Heat large deep pot over high heat. Add half the ground beef; cook, using wooden spoon to break up meat into bite-size chunks and gently stirring occasionally, about 10 minutes or until liquid evaporated and beef is well browned. Push beef to one side of pot, tilt pot; spoon off excess fat. Scoop beef into medium bowl; set aside. Repeat with remaining beef, leaving about 1 tsp (5 mL) fat in pot; add beef to bowl.
Meanwhile, cut carrots crosswise into ¾-inch (2 cm) thick slices, cutting thick ends in half. Cut each potato into 6 chunks.
Add onion, 1 tsp (5 mL) salt and ½ tsp (2 mL) pepper to pot; cook, stirring, for 3 minutes or until onion is soft and lightly browned. Add garlic and thyme; cook, stirring, for 30 seconds. Sprinkle with flour; cook, stirring, for 1 minute.
Gradually stir in broth; add vinegar and mustard. Stir in carrots and potatoes. Bring to boil, scraping up bits stuck to pot. Stir in beef. Cover, leaving lid slightly ajar. Reduce heat; boil gently for 15 minutes, stirring occasionally, until potatoes start to soften.
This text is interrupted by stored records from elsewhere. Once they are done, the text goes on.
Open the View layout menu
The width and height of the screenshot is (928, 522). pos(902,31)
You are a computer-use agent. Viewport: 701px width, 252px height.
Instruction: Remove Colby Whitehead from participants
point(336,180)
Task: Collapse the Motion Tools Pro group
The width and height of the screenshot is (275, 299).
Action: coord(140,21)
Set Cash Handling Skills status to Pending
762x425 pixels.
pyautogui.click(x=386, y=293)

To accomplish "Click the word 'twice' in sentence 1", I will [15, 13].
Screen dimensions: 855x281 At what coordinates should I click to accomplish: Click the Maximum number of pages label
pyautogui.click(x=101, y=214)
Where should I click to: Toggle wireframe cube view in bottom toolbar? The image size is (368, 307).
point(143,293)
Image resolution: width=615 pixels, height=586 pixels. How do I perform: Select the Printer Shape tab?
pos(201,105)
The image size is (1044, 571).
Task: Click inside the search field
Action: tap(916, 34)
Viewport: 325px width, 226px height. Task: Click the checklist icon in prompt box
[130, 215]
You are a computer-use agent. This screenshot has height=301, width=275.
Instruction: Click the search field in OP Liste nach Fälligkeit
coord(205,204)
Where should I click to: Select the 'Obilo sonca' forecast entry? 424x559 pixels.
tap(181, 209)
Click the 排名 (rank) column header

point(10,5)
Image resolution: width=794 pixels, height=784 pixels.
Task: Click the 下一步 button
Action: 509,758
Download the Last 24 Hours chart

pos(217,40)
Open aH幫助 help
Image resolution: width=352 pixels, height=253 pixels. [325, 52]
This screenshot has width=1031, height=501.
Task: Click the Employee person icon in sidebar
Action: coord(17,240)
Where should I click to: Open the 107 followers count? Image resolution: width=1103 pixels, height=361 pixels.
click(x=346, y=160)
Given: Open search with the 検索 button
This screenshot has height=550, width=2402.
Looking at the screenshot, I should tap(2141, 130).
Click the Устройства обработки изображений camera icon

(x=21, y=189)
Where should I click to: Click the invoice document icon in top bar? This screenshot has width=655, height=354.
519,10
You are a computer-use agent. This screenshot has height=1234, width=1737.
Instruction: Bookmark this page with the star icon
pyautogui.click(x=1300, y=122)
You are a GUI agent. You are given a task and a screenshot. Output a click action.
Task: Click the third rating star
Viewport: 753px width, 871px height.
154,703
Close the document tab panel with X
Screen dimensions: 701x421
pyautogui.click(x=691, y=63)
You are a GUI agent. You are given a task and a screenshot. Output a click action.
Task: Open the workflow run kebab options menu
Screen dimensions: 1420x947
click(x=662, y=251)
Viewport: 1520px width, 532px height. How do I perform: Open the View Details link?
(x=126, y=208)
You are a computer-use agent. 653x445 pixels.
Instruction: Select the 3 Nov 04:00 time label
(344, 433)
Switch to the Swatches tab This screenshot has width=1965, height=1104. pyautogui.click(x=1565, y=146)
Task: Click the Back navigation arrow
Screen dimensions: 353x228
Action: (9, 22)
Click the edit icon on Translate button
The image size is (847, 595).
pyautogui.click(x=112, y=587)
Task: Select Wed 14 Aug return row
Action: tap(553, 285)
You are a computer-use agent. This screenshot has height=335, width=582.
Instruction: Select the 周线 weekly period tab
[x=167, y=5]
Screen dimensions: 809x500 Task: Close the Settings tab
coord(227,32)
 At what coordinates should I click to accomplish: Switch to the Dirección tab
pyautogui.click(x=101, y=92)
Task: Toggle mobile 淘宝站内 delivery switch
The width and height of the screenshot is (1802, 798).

Meanwhile, cut parsnips crosswise into ¾-inch (2 cm) thick slices. Stir into stew, cover with lid ajar; boil gently for about 10 minutes or until vegetables are tender. Season to taste with salt and pepper.
Ladle into bowls; garnish with parsley and serve with ketchup, barbecue sauce or steak sauce (if using).